View Full Version
Kamis, 16 Jul 2009

Pengakuan Prajurit Israel: Diperintahkan ”Habisi” Warga Gaza

Jerussalem : Sekitar 30 prajurit Israel mengaku, mereka diperintahkan menargetkan warga sipil Gaza dalam serangan 27 Desember 2008 hingga 18 Januari 2009 lalu. Mereka diminta mencegah terjadinya banyak korban dari kubu Israel untuk meraih dukungan publik.

Hal ini terungkap dalam kesaksian 30 prajurit Israel yang terlibat dalam Operasi Cast Lead tersebut. Kesaksian dalam bentuk tercetak maupun video itu dipublikasikan kelompok aktivis Breaking the Silence, Rabu (15/7).
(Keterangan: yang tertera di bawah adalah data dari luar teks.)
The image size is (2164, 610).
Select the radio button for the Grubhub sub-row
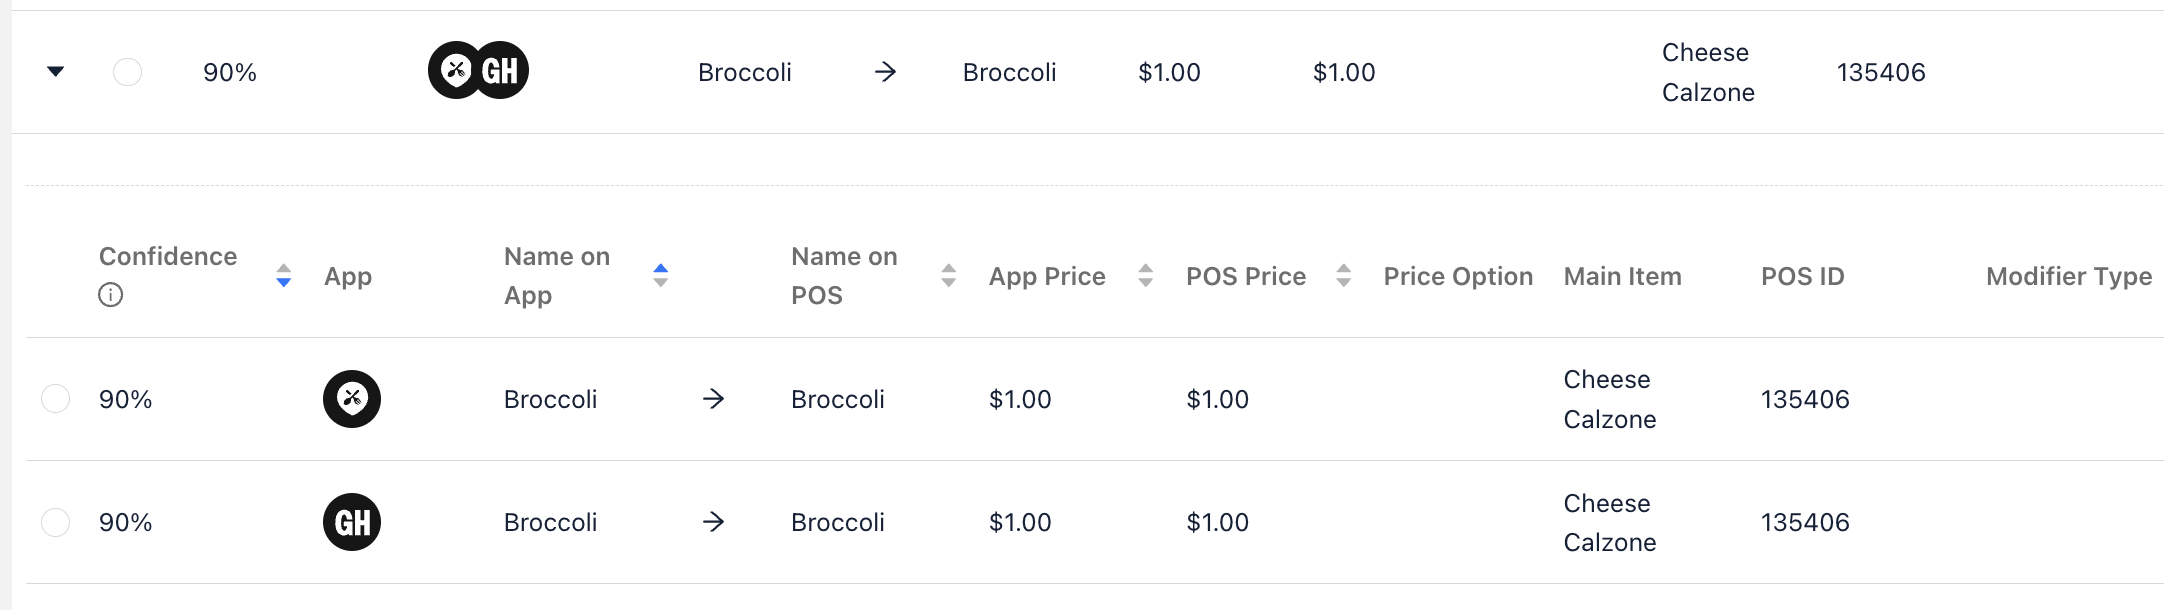pyautogui.click(x=55, y=522)
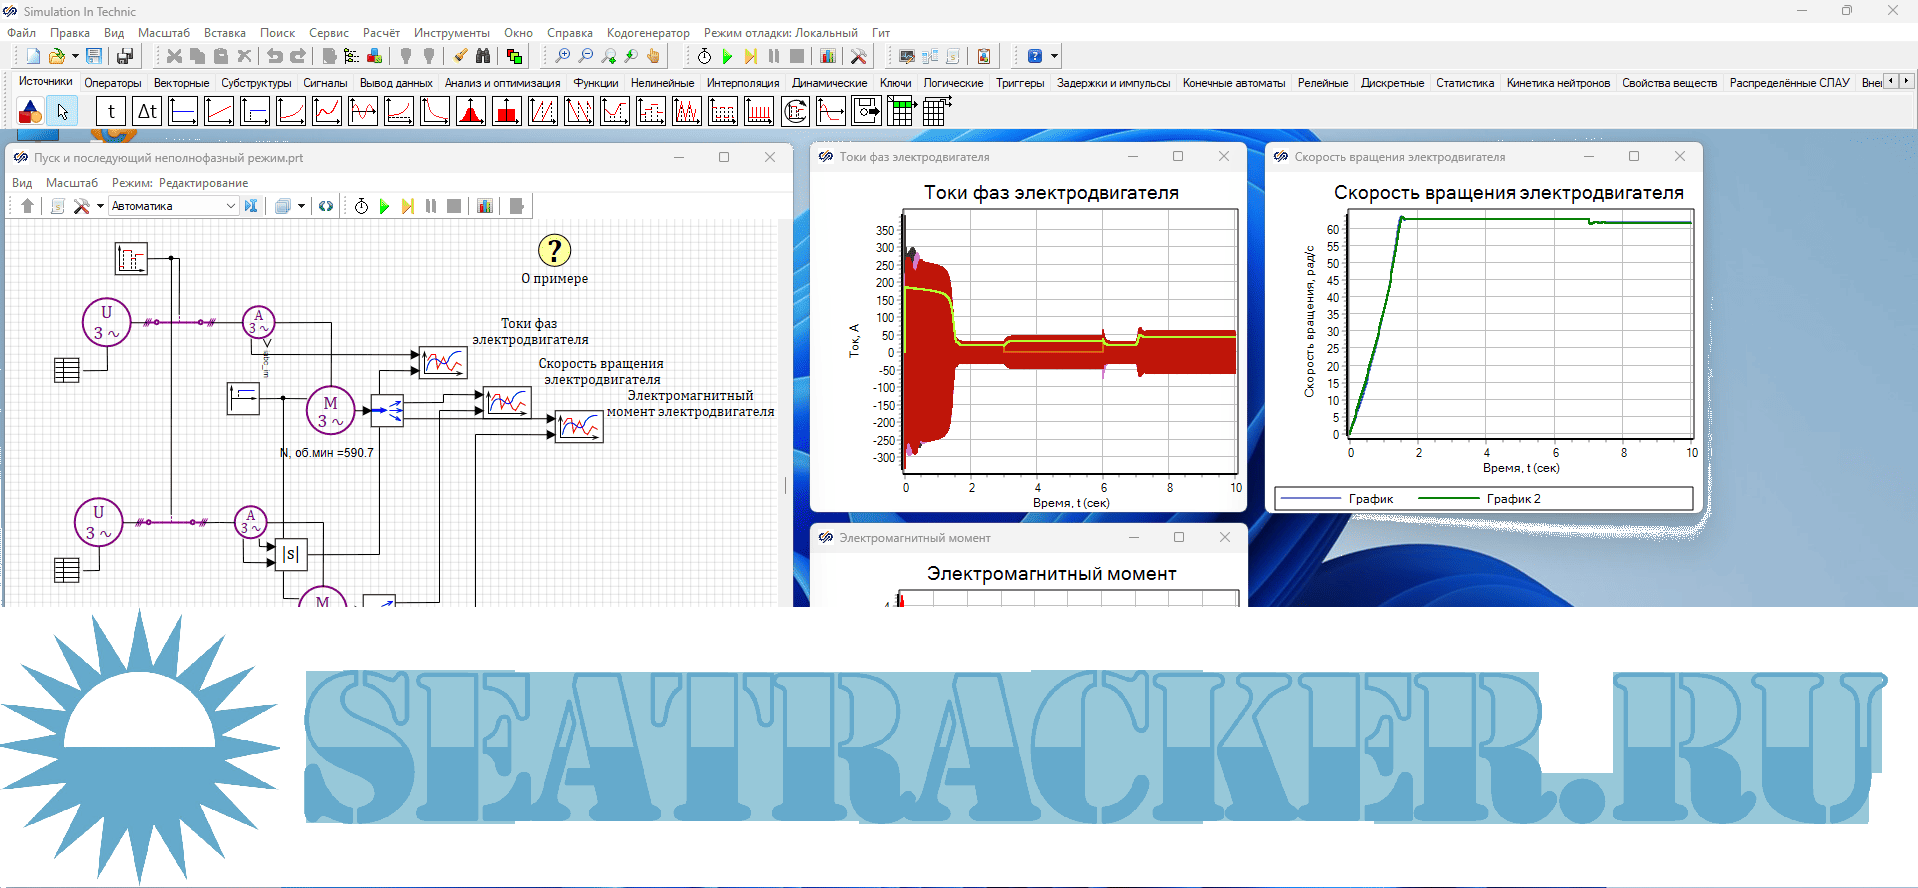Toggle the button right of Автоматика dropdown
Screen dimensions: 1918x888
(x=251, y=206)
Tidak diungkap nama-nama prajurit yang memberikan kesaksian dalam publikasi laporan setebal 112 halaman itu. Kecuali satu orang berpangkat sersan, bernama Amir. Dalam rekaman video wajah mereka dikaburkan.

Lebih baik menembak warga tak berdosa daripada ragu-ragu saat membidik musuh. Merupakan gambaran perintah yang diterima para prajurit Israel itu. ”jika kalian tak yakin, bunuh saja.” kata seorang prajurit.

Para prajurit juga mendapatkan gambaran bahwa setiap orang adalah musuh bagi mereka tak kecuali warga sipil. ”Di wilayah urban, setiap orang adalah musuh kalian. Tak ada namanya warga tak berdosa.” ungkap prajurit lainnya.

Selain itu, pasukan Isarael juga menjadikan warga sipil di Gaza sebagai tameng manusia. Mereka menjadi pelindung dari serangan musuh. Para prajurit Israel menyebut langkah-langkah seperti itu sebagai ’Neighbour Procedure’.

Melalui prosedur ini, warga sipil diperintahkan untuk berada di depan prajurit, kemudian prajurit tersebut meletakkan senjatanya di atas bahu mereka. Mereka menjadi tameng untuk menghadang serangan.

Dalam kesaksiannya, prajurit-prajurit Israel itu juga mengungkapkan penggunaan bom fosfor putih. Bom itu digunakan secara serampangan di jalan-jalan yang ada di Gaza.
Pengrusakan bangunan secara masif juga dilakukan. Banyak bangunan dihancurkan, padahal tak memiliki ancaman secara langsung bagi pasukan Israel.

”Kami tak diperintahkan menembak apapun yang bergerak. Jika merasa terancam tembak saja.”

Secara berulang, para prajurit diminta untuk tak menembak apa saja yang dianggap mengancam. ”Ini adalah perang dan di dalam perang melancarkan tembakan tak dilarang.” demikian keterangan prajurit Israel.

Prajurit lain menyatakan, buldozer D-9 selalu bergerak untuk meruntuhkan bangunan. ”kami tak melihat satu rumah pun yang utuh. Seluruh infrastruktur, lapangan, dan jalan berubah menjadi puing. D-9 meratakan semuanya.”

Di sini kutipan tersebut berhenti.